It's cap and gown season again. As graduates prepare to begin their professional lives—or head to the next educational institution—many will listen as some of the nation's biggest names in business, politics and the arts take a step back and offer their wisdom and experience.
No matter where these speeches fall along the spectrum from good to boring, the platform gives speakers the opportunity to talk about issues both mundane and extraordinary. Oftentimes, topics stretch beyond the speaker's day job, and the best examples hit home nonetheless. Looking with the critical eye of the communicator, commencement addresses can offer timeless examples of how to connect emotionally and intellectually with large audiences.
Here are five communications takeaways from some of the best commencement addresses in recent memory.
Illuminate the commonplace. Novelist David Foster Wallace redefines clichés about the way we think in his address, and his ideas have resonated for a decade. Wallace shows that a message doesn't have to be brand new to stick with your audience. Giving a unique take on the everyday can be incredibly effective.
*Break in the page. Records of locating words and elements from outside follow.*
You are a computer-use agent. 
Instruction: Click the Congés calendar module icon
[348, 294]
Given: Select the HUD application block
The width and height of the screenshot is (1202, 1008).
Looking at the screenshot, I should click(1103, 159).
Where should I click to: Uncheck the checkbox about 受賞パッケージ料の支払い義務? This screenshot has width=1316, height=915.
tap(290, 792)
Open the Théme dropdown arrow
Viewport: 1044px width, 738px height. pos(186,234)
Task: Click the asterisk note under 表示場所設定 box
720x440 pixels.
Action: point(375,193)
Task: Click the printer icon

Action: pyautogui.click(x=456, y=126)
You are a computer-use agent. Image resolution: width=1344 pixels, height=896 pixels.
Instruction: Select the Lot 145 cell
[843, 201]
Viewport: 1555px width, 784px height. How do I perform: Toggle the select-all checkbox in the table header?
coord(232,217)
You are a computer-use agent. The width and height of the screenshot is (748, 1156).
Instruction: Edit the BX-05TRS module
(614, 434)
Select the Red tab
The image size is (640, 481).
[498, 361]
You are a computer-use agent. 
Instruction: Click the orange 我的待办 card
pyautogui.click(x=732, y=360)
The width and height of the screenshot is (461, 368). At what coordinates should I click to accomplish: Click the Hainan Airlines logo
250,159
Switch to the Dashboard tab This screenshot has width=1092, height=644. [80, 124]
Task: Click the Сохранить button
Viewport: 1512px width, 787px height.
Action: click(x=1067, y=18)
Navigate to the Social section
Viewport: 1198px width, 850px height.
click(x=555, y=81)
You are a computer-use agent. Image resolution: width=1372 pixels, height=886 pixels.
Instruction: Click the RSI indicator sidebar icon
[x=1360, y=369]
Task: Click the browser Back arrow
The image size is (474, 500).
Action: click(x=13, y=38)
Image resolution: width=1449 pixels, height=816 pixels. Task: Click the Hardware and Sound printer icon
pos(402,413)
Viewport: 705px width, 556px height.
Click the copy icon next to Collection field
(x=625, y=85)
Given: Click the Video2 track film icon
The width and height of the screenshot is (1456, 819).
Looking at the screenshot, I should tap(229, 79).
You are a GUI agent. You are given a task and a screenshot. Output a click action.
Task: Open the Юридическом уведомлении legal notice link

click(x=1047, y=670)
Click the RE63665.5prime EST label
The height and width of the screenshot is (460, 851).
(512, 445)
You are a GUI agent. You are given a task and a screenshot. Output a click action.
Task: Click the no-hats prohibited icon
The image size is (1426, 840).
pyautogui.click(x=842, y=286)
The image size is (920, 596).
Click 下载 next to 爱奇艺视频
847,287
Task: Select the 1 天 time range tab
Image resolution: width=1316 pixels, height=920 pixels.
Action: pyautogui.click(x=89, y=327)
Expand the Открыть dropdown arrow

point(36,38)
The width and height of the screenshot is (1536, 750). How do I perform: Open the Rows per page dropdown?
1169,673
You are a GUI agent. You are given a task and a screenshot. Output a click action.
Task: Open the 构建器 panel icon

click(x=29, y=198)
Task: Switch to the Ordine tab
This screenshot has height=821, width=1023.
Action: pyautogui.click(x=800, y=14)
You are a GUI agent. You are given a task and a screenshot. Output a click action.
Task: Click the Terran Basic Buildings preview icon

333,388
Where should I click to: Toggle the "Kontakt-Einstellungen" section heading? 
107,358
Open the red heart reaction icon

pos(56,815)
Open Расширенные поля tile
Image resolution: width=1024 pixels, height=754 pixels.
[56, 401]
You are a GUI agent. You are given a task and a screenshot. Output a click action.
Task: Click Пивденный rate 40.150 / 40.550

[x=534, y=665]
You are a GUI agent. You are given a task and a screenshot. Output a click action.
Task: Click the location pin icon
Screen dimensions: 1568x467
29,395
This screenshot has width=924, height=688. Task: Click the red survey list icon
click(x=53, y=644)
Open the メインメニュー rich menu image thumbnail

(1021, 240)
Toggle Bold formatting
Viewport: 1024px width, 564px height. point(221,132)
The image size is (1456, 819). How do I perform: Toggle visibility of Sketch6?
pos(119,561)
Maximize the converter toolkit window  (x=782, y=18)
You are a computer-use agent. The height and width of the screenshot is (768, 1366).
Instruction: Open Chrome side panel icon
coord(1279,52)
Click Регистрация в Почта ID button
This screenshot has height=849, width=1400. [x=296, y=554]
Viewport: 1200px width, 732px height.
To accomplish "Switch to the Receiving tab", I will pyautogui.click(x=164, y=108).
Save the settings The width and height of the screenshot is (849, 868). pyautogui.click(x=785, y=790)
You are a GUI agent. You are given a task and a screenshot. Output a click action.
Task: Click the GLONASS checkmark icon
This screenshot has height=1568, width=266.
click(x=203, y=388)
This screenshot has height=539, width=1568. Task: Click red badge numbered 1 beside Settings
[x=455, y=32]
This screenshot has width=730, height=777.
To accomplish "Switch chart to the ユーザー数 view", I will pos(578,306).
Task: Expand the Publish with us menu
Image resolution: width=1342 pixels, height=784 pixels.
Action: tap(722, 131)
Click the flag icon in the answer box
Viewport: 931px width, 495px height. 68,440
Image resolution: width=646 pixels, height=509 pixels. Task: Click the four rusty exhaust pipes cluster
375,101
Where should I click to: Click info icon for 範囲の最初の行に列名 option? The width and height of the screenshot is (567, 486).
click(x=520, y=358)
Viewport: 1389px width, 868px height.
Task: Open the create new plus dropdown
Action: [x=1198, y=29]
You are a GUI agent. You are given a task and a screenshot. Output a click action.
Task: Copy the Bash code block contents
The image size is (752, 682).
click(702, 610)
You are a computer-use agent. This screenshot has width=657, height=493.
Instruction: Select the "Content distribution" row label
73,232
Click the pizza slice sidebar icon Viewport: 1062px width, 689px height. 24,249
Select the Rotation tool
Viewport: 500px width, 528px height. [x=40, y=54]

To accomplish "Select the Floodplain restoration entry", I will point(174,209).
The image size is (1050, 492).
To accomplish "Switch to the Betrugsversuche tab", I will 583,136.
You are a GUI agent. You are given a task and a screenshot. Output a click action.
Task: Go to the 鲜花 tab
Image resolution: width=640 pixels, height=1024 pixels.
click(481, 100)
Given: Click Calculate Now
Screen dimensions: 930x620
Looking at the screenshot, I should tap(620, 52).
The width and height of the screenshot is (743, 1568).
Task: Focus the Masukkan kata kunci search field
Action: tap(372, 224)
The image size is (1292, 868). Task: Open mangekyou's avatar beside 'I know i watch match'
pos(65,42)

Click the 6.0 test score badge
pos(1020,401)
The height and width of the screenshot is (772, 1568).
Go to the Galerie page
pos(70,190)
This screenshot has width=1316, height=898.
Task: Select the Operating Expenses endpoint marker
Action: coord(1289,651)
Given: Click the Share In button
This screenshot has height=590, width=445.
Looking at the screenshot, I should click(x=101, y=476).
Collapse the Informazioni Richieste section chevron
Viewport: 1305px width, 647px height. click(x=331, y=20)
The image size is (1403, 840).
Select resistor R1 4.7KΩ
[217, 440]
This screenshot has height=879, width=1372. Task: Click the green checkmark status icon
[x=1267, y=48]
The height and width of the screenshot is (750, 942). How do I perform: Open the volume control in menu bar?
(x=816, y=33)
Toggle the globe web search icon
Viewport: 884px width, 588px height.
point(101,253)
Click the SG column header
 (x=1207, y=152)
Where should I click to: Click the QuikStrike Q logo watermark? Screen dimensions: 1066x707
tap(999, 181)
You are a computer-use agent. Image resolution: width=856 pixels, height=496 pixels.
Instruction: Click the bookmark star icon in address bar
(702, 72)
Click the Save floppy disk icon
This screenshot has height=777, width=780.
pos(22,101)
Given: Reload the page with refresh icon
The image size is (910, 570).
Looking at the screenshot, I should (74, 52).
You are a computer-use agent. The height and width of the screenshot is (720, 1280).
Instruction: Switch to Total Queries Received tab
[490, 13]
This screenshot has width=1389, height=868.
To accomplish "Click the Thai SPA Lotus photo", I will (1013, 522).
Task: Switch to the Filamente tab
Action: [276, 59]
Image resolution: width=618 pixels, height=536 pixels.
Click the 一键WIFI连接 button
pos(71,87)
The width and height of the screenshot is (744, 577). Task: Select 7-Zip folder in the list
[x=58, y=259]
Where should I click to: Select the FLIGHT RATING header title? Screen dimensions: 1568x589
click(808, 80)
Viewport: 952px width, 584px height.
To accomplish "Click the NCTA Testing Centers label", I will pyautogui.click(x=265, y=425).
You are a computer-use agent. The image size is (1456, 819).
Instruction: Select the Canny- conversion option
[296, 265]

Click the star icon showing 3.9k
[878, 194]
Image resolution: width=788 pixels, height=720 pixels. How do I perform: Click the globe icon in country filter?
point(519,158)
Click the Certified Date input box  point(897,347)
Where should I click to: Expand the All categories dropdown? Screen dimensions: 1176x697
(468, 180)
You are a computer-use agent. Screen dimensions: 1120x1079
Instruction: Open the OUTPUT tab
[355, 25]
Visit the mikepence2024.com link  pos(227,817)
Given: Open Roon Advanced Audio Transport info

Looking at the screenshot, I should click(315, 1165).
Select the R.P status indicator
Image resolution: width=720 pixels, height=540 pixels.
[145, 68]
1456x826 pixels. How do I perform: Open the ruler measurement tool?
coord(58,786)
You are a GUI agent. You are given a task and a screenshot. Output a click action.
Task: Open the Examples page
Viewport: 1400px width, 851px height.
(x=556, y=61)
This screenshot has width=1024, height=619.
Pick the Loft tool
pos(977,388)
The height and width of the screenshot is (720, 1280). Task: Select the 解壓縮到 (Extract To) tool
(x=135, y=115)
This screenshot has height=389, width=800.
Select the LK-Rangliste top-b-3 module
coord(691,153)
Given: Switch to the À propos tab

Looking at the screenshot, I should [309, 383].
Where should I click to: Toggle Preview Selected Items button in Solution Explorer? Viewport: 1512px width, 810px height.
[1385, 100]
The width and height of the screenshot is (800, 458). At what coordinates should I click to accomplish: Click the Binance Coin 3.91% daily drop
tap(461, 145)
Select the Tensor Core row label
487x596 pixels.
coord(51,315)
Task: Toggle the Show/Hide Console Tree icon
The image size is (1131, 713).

Use your voice. In any type of communication or PR effort, it's paramount to understand and stay true to your voice. Audiences easily pick up on breaches in authenticity, which can lead to your message flopping. Blockbuster filmmaker Joss Whedon is known for his irreverent and witty style in his television shows and movies. In his address, he never strays from his voice and succeeds in giving recent graduates both lighthearted and serious advice.
Keep it simple. No list would be complete without Steve Jobs' famous speech to Stanford grads in 2005. By telling three stories from his personal life, Jobs proves the value in saying more with less.
Know what is expected of you. Nobody expected Stephen Colbert to get on stage and deliver a high-minded speech on metaphysics. Instead, he knew his audience and what was expected of him, and he delivered one of the funniest speeches of the 2015 graduation season.
Embrace humor. Even if you're not a comedian like Maya Rudolph or Stephen Colbert, it's been proven time and again that funny works. Not only was Rudolph's speech well-received, but also her take on the National Anthem picked up a good amount of media coverage as well.